MCC (hey! that acronym seems familiar!) is a fully functional parser game, in the sense that it plays to completion with no blocking bugs. It decidedly is NOT an effective illusion of open world gameplay. The key to effective parser illusion is for the author to anticipate, as much as possible, how a player might engage the world being presented. An author need not provision every possible engagement, so long as they successfully steer the player to satisfactory engagement. Take the simple case of a closed door. If attempting to open it yields:

> open office door
It's locked.

> unlock office door with key
You can't unlock that.

The simple declarative response carries the weight of Reality: this door is an impenetrable barrier. The universe told me so. What should be soft cued here is an alternate entry method. If that method is:

> push office door
The door gives out a faint click.

the overarching question is, "How would the player know to try that after the universe’s unambiguous ‘YOU JUST CAN’T’. This is a soft cue in the text - it DISCOURAGES further attempts. Instead of ‘can’t’ if the message was You don't have a key that works on this door. that would cue a player ‘ok, I need to find a different key!’ If the message was along the lines of There isn't a keyhole on this door. that would cue the player ‘ah, I need to try non-key methods.’ Soft cuing is both the problem and the solution! This is not a new parser dynamic, it is in fact a hallmark of mature parser construction.

Such contradictory or opaque cuing is pervasive in this work. If I can’t LOOK UNDER a mat, how would I know to MOVE it? How would I think to HIT a solid clump of candy? If I can’t PUT CUP UNDER DRIP, how would I think that PUT CUP IN PUDDLE would accomplish this? Practically every step of the way, these artifacts blocked me. For me, the work was unplayable without the walkthrough. Good call providing one though!

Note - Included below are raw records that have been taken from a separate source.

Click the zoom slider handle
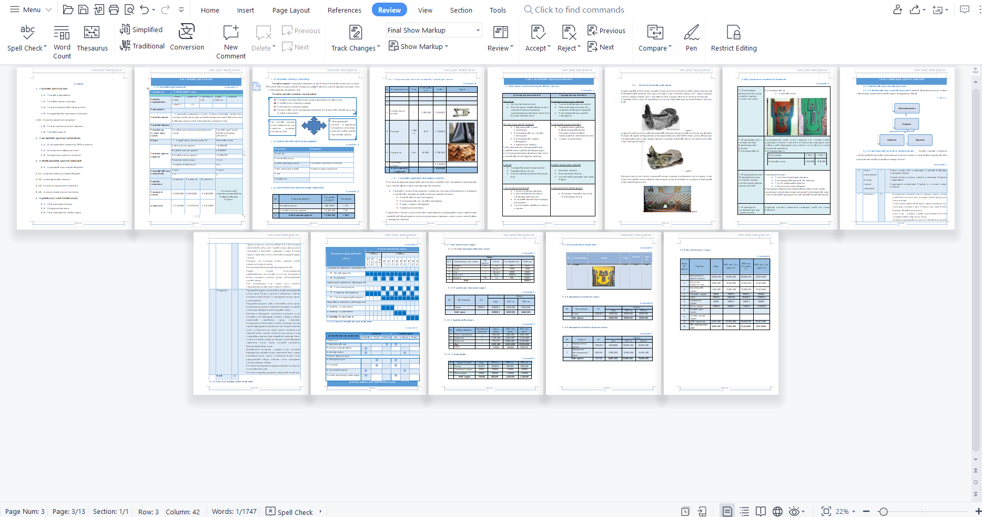(x=884, y=511)
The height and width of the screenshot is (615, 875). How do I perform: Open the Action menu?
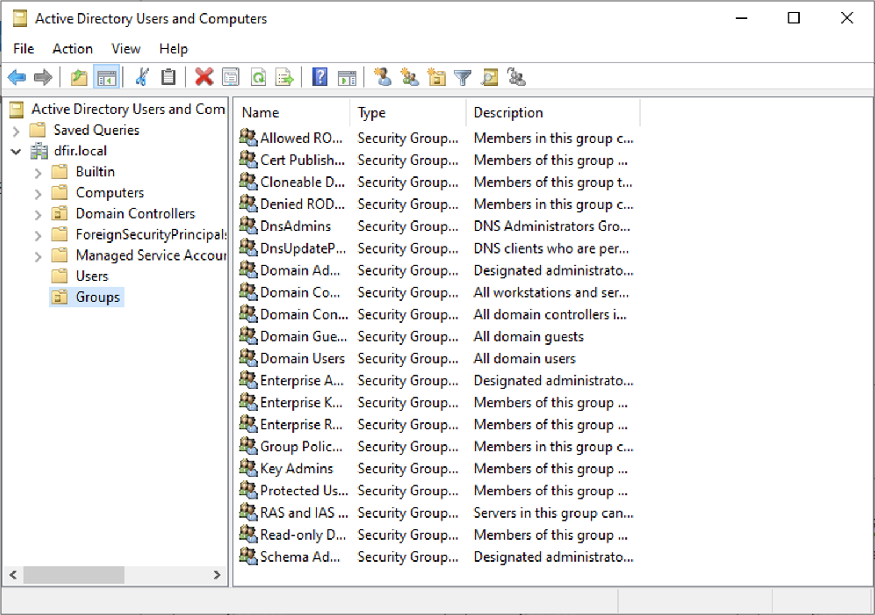tap(73, 49)
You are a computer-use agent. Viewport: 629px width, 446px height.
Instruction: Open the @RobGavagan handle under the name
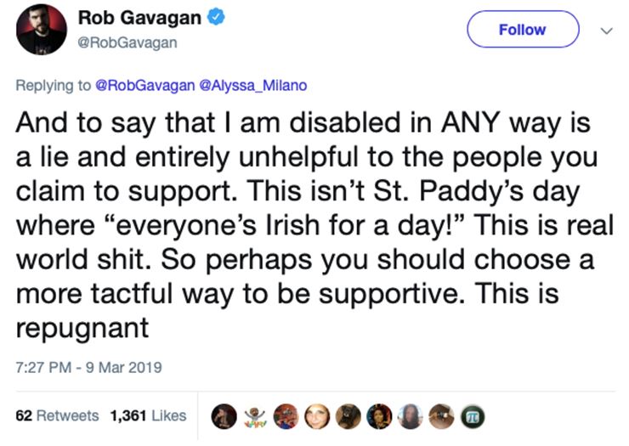click(x=128, y=42)
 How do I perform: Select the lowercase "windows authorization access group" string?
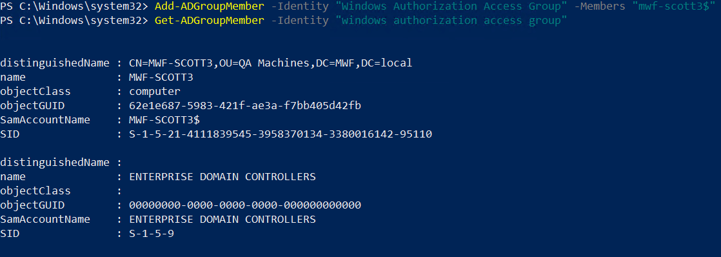[453, 21]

“Ok, smug reviewer, how can an author possibly anticipate what all might need cuing?” The useless answer is “think about it.” Sure, as an author becomes more familiar with their craft, SOME opportunities will start to come naturally. But what a dick move it is to advise “Just think of those things you are not thinking of.” Parser tradition does provide a more useful answer though: Alpha/Beta play testing! What better way to suss out how players behave than watch player behavior? This is a work that SCREAMS for play test. It has the hallmarks of a prototype where the ‘success path’ was engineered and implemented, probably tested by author, but none of the gameplay grease needed by an actual player was added.

This textual inadequacy extends to scenario-setting and motivations as well. The piece introduces itself with "A perfectly normal mystery." Hey, I’m always on board for wry understated humor, but from there we are navigating and interacting with objects without motivation or sense of goals. If you did not read the blurb on the comp site, you would have no idea what you were expected to accomplish here! Now, parser expectations do some of this lifting: a locked door almost always means ‘find key’ in parser-ville. Guards almost always mean ‘circumvent.’ It’s not a functional gap per se, but it is a very big narrative one. Without an overarching goal though, it becomes an exercise of outlasting obstacles.

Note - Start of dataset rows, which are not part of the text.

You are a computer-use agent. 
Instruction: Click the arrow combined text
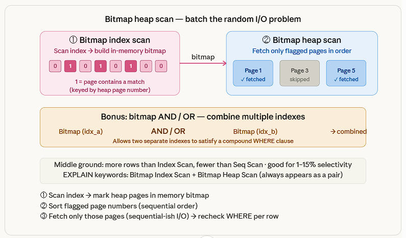(x=348, y=131)
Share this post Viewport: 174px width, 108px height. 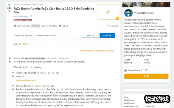(x=36, y=26)
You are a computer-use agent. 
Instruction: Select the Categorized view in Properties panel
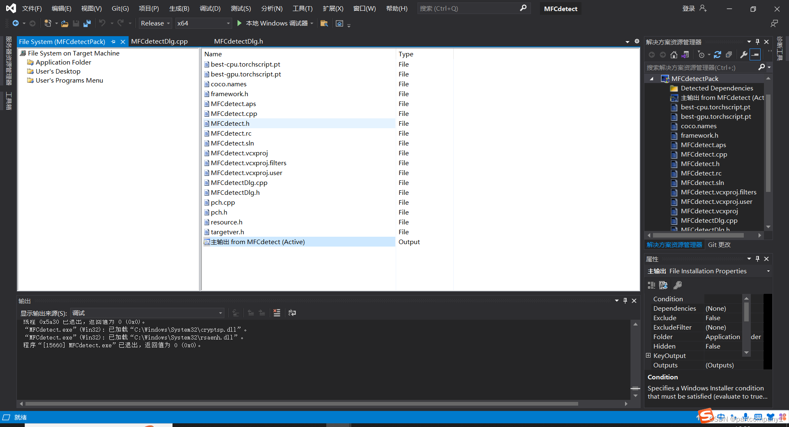coord(651,285)
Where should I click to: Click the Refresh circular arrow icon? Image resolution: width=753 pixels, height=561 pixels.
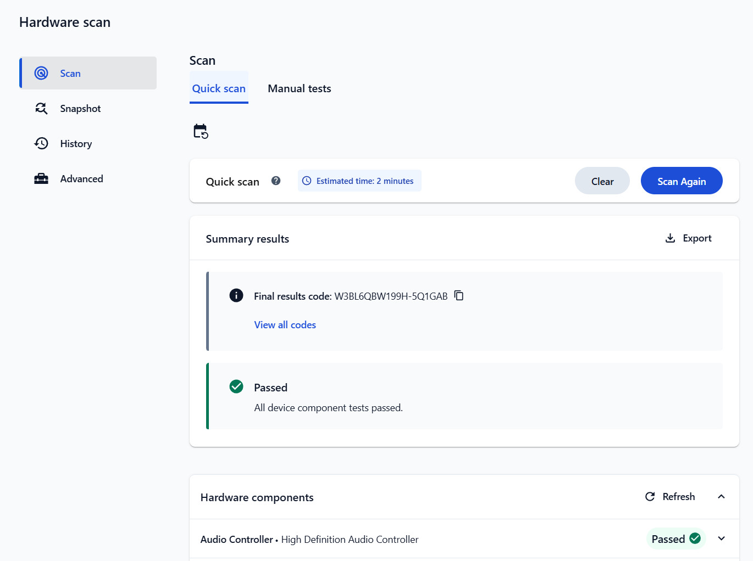pyautogui.click(x=650, y=496)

But! As a first effort, just assembling that working prototype is an accomplishment worth celebrating! Its core multi-step puzzle is an amusingly complicated one: (Spoiler - click to show)create tainted tea to send the guards rushing to the toilet. It is pretty funny with a satisfying variety of steps. Maybe my initial take is exactly backwards. Maybe the heart of the parser is in tact, infused with a budding love of the medium. Perhaps it is the body whose stitching needs a bit more work. If one were to recast its current state as Alpha, then solicit some testers…

…like those you might find in the audience of a comp…

…ready to play and provide feedb… Oh, Clever Girl

Spaceship: Heart of Gold
Vibe: First Draft
Polish: Rough
Gimme the Wheel! : If this were my project, I would undergo a round of Beta testing to see how players are engaging the world, and diligently provision everything they tried. Most especially including all the missing nouns!

Polish scale: Gleaming, Smooth, Textured, Rough, Distressed
Gimme the Wheel: What I would do next, if it were my project.